Мы выехали из Венеции только в начале сентября – все время с Легатами, и уроки продолжались и во Флоренции, и в Риме, и в Неаполе.

Дягилев помог мне понять и полюбить Флоренцию и Рим, особенно Флоренцию, его любимый «святой» город. Пять дней подряд ходили мы в Уффици. Как эти пять дней на всю жизнь обогатили меня, сколько откровений они принесли мне!

Дягилев неутомимо-восторженно показывал мне свою Флоренцию, такую Флоренцию, какую он знал и любил и какою любил, гордый и счастливый тем, что он может передавать своё понимание и любовь, гордый тем, что он мне даёт и что я так послушно и благодарно слушаю, воспринимаю и учусь, расту... Хорошо запомнилась мне поездка во Фьезоле.

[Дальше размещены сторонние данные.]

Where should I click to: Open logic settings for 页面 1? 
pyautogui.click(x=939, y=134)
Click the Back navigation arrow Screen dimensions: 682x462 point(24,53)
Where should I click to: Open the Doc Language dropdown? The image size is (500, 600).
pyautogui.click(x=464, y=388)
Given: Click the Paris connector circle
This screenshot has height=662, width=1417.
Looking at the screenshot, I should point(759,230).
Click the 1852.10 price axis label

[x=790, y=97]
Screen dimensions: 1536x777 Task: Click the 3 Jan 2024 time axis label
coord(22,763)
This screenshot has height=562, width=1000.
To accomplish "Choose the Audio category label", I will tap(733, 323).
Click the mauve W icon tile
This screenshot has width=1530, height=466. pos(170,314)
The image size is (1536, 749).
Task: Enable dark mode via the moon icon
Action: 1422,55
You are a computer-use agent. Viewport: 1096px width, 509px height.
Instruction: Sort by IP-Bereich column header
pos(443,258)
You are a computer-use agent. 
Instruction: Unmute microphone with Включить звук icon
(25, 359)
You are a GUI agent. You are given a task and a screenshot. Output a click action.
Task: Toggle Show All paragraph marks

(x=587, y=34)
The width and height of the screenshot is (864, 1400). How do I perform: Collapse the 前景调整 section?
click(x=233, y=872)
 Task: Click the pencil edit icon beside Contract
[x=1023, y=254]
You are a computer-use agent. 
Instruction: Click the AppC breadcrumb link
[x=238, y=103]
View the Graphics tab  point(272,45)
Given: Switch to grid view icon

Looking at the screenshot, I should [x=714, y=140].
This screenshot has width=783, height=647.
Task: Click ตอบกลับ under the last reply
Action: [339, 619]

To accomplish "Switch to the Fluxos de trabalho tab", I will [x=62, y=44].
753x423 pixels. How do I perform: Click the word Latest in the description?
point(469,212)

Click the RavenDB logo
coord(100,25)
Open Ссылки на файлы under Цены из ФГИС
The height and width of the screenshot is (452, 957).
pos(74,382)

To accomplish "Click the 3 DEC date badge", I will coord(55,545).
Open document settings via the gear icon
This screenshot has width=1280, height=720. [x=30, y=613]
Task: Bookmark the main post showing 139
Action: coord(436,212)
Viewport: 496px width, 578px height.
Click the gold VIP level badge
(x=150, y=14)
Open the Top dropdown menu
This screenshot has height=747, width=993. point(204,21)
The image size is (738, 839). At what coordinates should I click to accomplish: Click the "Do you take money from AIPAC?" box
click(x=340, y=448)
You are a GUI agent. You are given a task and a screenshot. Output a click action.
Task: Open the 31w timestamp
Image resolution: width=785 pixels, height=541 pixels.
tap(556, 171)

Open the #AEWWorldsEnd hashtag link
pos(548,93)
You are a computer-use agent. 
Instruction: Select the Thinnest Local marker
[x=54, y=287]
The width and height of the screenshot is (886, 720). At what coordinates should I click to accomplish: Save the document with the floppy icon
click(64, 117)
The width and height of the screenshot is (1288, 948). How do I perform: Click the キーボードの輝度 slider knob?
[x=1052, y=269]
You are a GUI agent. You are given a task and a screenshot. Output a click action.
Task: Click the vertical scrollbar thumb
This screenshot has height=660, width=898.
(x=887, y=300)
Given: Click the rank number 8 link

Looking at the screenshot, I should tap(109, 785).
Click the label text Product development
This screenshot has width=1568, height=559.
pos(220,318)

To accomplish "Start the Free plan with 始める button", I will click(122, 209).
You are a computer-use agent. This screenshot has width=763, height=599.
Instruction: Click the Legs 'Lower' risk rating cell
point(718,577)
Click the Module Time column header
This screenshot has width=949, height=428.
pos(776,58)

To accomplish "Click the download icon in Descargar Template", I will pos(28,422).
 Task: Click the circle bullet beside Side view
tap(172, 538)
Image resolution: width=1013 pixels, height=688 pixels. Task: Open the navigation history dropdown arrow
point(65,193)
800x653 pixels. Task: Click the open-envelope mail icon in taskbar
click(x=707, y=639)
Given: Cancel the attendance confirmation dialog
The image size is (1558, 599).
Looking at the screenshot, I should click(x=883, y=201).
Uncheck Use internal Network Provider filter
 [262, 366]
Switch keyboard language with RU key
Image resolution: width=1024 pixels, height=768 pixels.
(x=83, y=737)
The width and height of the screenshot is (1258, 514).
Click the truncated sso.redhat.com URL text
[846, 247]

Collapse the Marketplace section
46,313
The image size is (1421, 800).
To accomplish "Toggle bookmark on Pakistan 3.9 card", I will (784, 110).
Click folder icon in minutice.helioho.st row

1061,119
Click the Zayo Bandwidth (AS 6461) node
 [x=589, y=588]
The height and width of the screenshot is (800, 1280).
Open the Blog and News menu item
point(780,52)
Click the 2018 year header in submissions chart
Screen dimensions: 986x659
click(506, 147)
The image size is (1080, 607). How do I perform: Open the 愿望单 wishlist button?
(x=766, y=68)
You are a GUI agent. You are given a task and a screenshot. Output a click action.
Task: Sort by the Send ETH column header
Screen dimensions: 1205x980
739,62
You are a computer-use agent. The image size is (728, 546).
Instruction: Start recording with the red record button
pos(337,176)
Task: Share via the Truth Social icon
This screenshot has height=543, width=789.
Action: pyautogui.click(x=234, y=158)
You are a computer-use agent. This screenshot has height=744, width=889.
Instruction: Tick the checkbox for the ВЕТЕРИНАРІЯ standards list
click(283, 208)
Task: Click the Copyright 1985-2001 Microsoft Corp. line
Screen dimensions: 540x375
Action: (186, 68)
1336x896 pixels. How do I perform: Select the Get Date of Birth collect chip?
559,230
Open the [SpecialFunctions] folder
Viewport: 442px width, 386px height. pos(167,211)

Там мы ничего не осматривали – и не хотелось ничего осматривать,– только сидели на террасе ресторана, разговаривали и смотрели на далекую, прекрасную, постепенно закрывающуюся темнотой Флоренцию... Кажется, ничего в этой поездке особенного не было, а она почему-то заставила меня ещё сильнее полюбить Флоренцию и сохранилась в моей памяти как один из немногих совершенно светлых моментов жизни... После Флоренции – Рим.

От первого пребывания в Риме у меня остались только обрывки, осколки впечатлений от римских музеев, от неизмеримых римских художественных богатств, да иначе оно и не могло быть: и слишком мало времени мы пробыли в Риме, и даже Дягилев терялся и не знал, что самое важное показывать (слишком много этого самого важного в Риме!), и слишком уж я был насыщен флорентийскими впечатлениями, как-то устал от музеев, для того чтобы с жадностью и неутомимостью бегать по залам в одном желании – «всё» увидеть. К счастью, Дягилев не хотел «всё» показывать мне, и поэтому даже после первой поездки в Рим у меня не осталось в голове никакого сумбура, никакой мешанины: я видел немногое, но видел по-настоящему, как следует. Двухмесячная поездка по Италии закончилась кричащим, шумящим, пестрым Неаполем с его уличной жизнью (кажется, люди живут не в домах, а на улицах), с его прекрасным заливом и потрясающими раскопками Помпеи и Геркуланума (помимо громадного художественного впечатления, которое на меня произвели помпейские фрески); я был поражён тем, что как будто не существовало девятнадцати веков,– я очутился действительно в первом веке. Закончилось наше двухмесячное путешествие по Италии в Сорренто и на Капри.